- Work order:
Each line of the data below that holds the word "Given" is to be reported in full.

#### Source records ####

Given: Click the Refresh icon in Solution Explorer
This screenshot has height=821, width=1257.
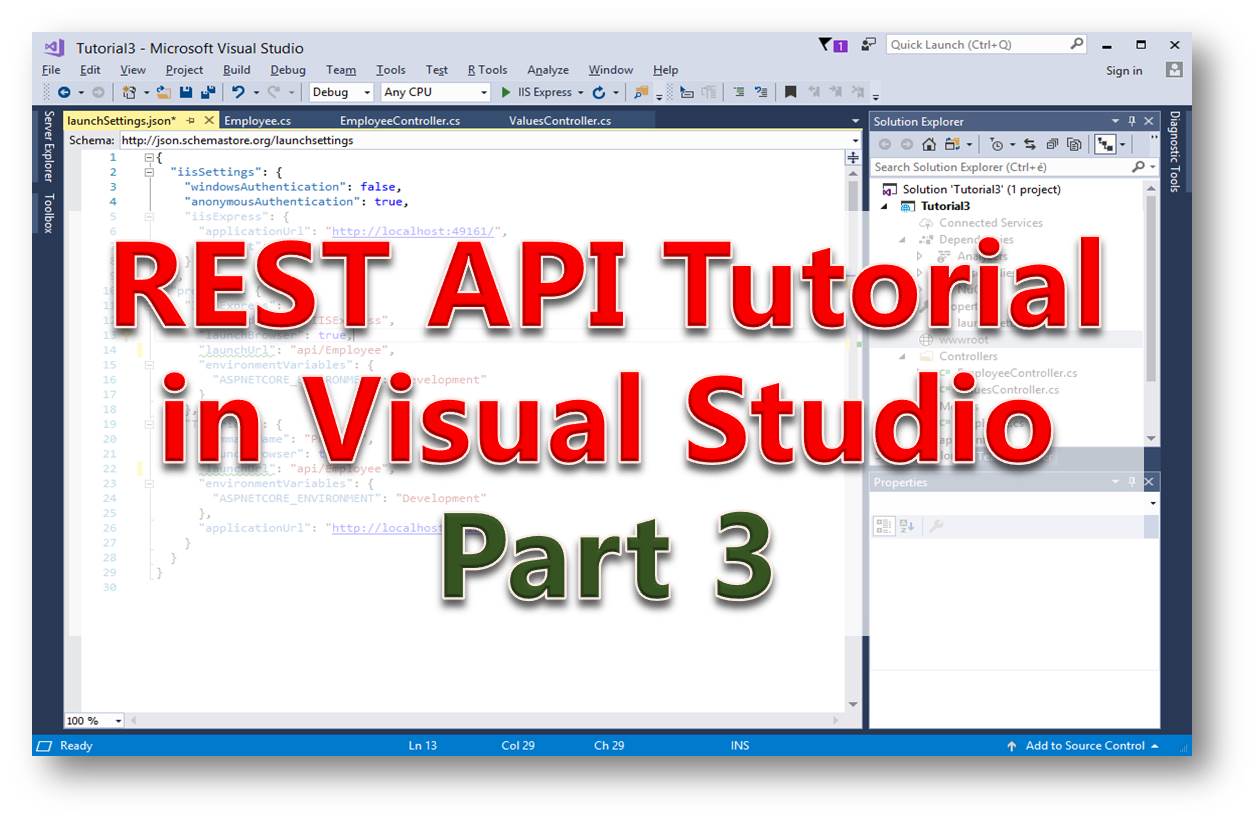Looking at the screenshot, I should [1030, 144].
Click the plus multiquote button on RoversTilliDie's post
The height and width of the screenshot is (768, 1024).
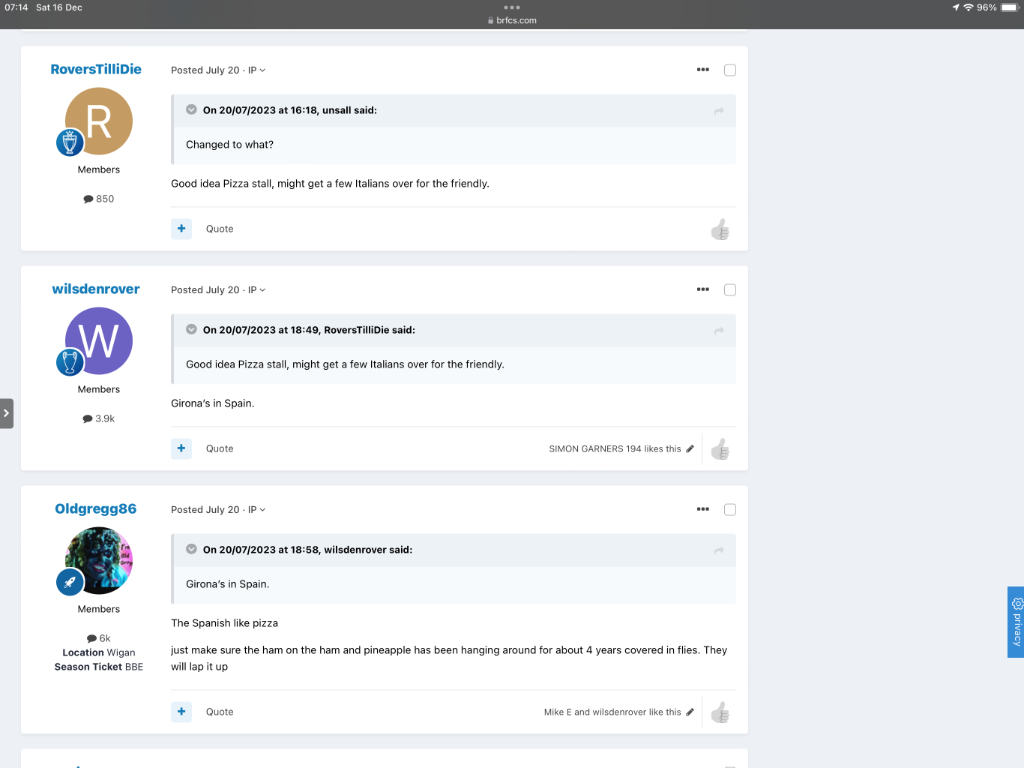click(181, 229)
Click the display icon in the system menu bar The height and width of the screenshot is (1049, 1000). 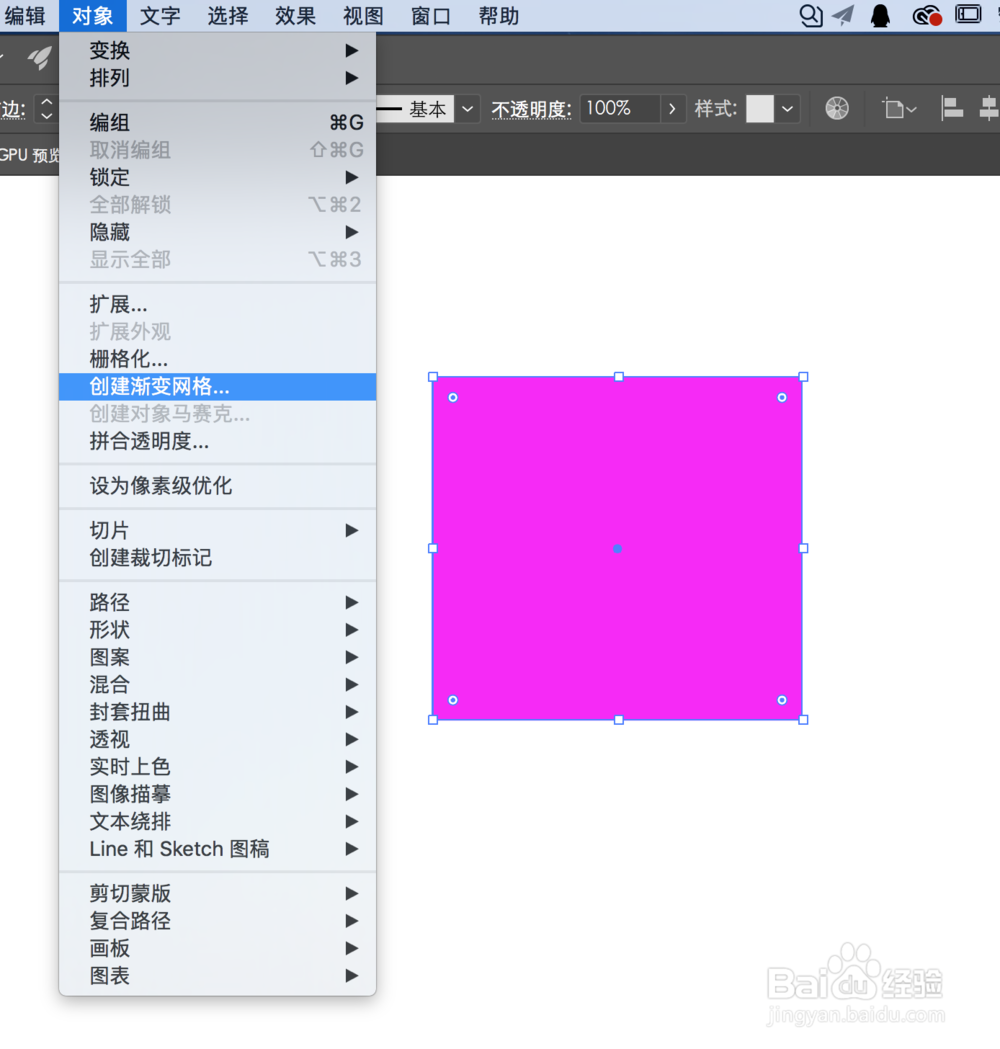click(967, 14)
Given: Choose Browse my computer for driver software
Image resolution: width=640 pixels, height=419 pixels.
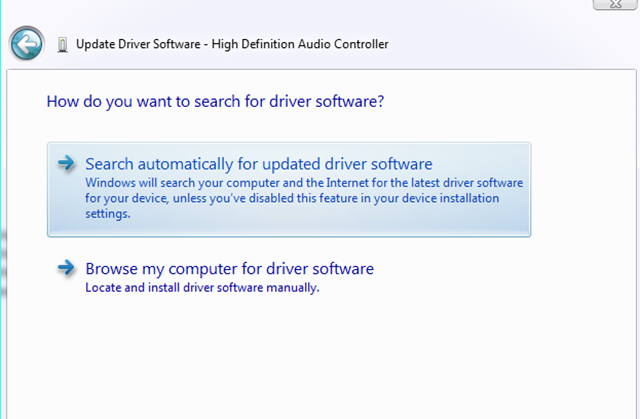Looking at the screenshot, I should (x=229, y=268).
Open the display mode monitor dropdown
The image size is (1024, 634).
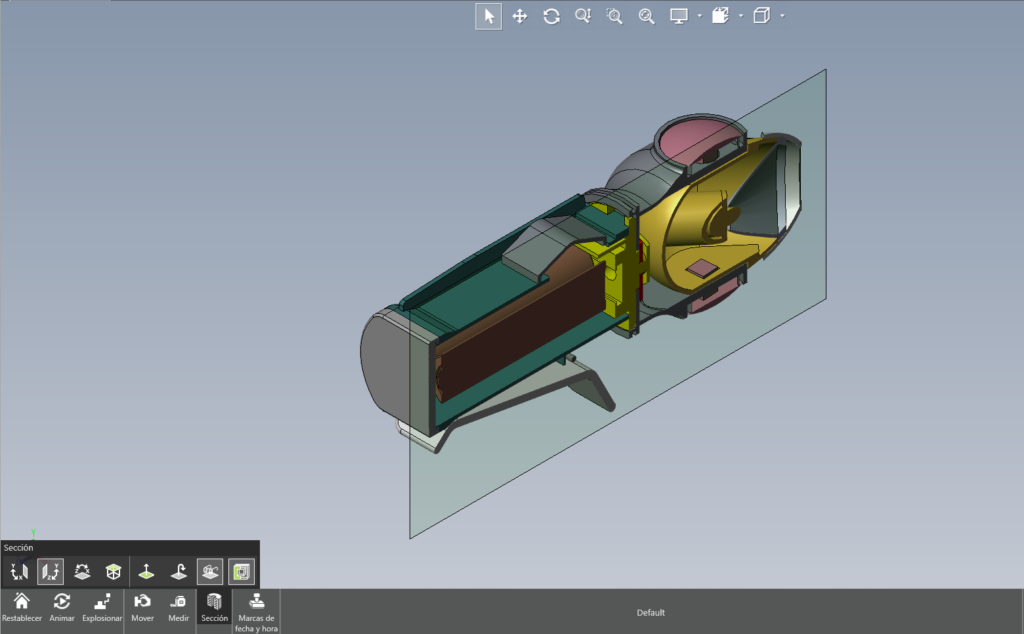point(700,16)
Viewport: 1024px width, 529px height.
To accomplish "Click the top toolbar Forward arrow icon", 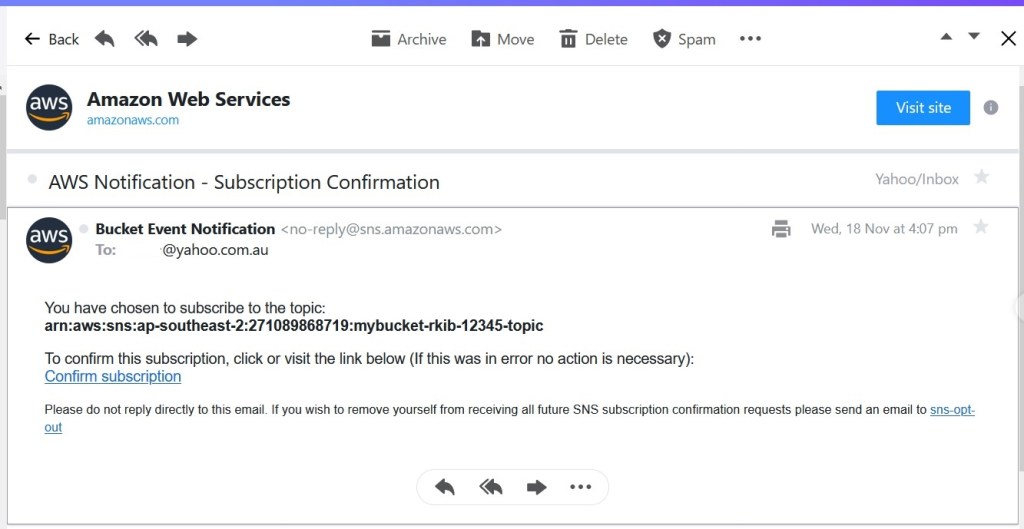I will pos(187,39).
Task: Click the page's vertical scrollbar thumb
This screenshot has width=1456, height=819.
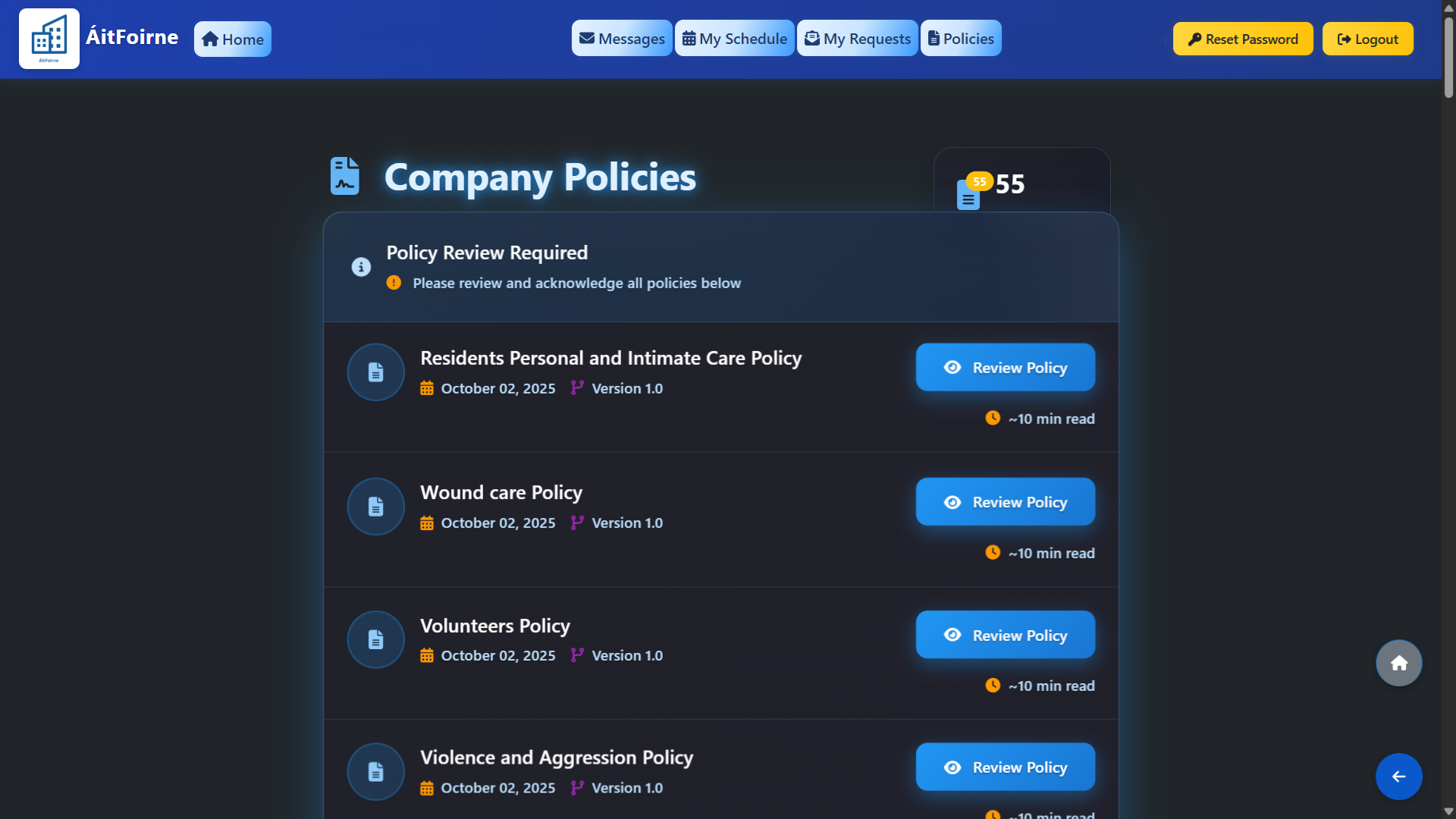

####

- Response box:
Given: Click the Refresh icon in Solution Explorer
Given: Choose Browse my computer for driver software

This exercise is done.